Festgeld beste: So holst du das Maximum aus deinem Ersparten

Du willst dein Geld sicher anlegen und trotzdem ordentliche Zinsen bekommen? Dann ist Festgeld eine starke Wahl. Wir zeigen dir, worauf es beim besten Festgeld 2026 ankommt und wie du typische Fehler vermeidest.

FestgeldZinsenGeldanlage
Brauche ich das?
Ja, für Sicherheit.
Festgeld schützt dein Kapital vor Kursschwankungen.
Wie viel Rendite?
Kommt auf Laufzeit an.
Längere Laufzeiten bringen oft höhere Zinsen.
Ist das sicher?
Ja, bis 100.000 Euro.
Die gesetzliche Einlagensicherung greift pro Bank und Kunde.

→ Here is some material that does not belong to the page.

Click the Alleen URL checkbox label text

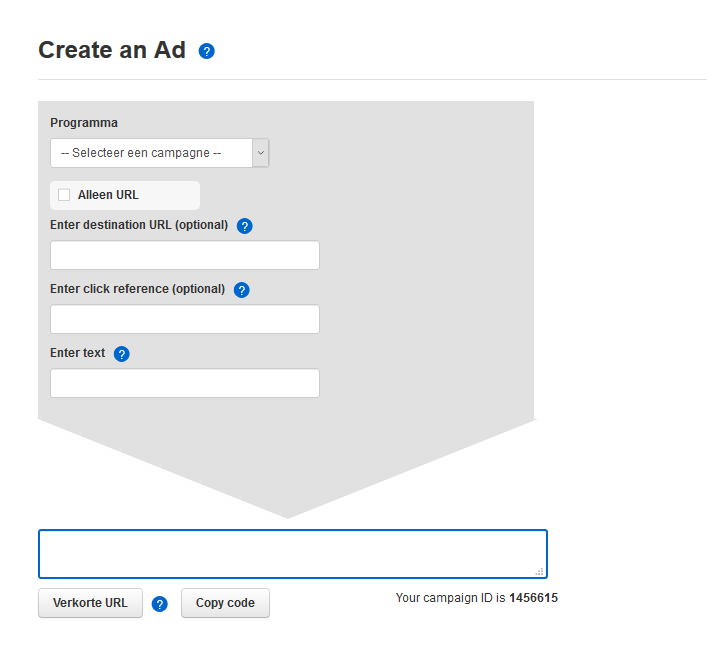pos(108,195)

Warum Festgeld auch dich betrifft

Vielleicht denkst du, Festgeld sei nur etwas für reiche Leute oder Finanzprofis. Das stimmt aber nicht. Jeder, der Geld auf dem Konto hat, kann von Festgeld profitieren. Selbst mit kleinen Beträgen kannst du dein Erspartes sicher anlegen und dabei mehr Zinsen bekommen als auf dem Girokonto oder Tagesgeldkonto.

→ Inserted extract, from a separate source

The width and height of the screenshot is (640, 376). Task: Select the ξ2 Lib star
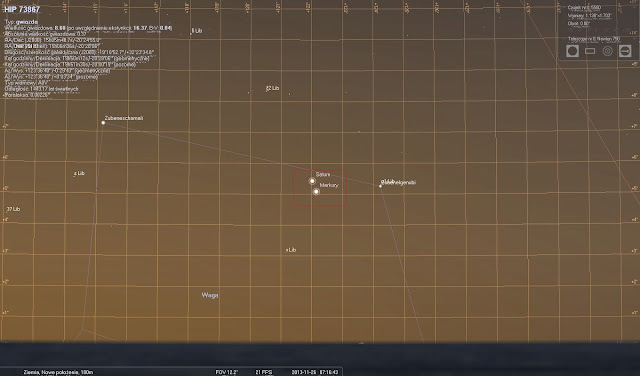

In Zeiten von Niedrigzinsen und Inflation ist es wichtiger denn je, über die eigene Geldanlage nachzudenken. Wenn dein Geld einfach auf dem Girokonto liegt, verliert es durch die Inflation an Kaufkraft. Festgeld kann helfen, diesen Effekt zumindest teilweise auszugleichen, weil du feste Zinsen für einen bestimmten Zeitraum bekommst.

Außerdem ist Festgeld eine der einfachsten Formen der Geldanlage. Du musst kein Börsenprofi sein, keine Aktienkurse beobachten oder komplizierte Verträge verstehen. Du wählst eine Laufzeit, einen Zinssatz und überweist dein Geld. Das war es schon. Genau diese Einfachheit macht Festgeld für viele Menschen attraktiv.

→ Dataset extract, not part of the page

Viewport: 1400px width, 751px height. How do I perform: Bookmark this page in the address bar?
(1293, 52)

Und nicht zuletzt: Festgeld bietet dir Planungssicherheit. Du weißt von Anfang an, wie viel Zinsen du am Ende bekommst. Das ist besonders beruhigend, wenn du für ein konkretes Ziel sparst, zum Beispiel für ein Auto, eine Reise oder die Renovierung deiner Wohnung. Du kannst genau kalkulieren, was am Ende dabei herauskommt.

100.000 Euro
gesetzliche Einlagensicherung pro Kunde und Bank
12 Monate
typische Mindestlaufzeit für Festgeld
0,01 %
Zinsniveau bei Tagesgeld oft niedriger als bei Festgeld

Was ist Festgeld überhaupt?

Festgeld ist eine Form der Geldanlage, bei der du dein Geld für einen festen Zeitraum, die sogenannte Laufzeit, bei einer Bank anlegst. Im Gegenzug erhältst du einen festen Zinssatz, der über die gesamte Laufzeit gleich bleibt. Das unterscheidet Festgeld vom Tagesgeld, bei dem die Zinsen jederzeit schwanken können.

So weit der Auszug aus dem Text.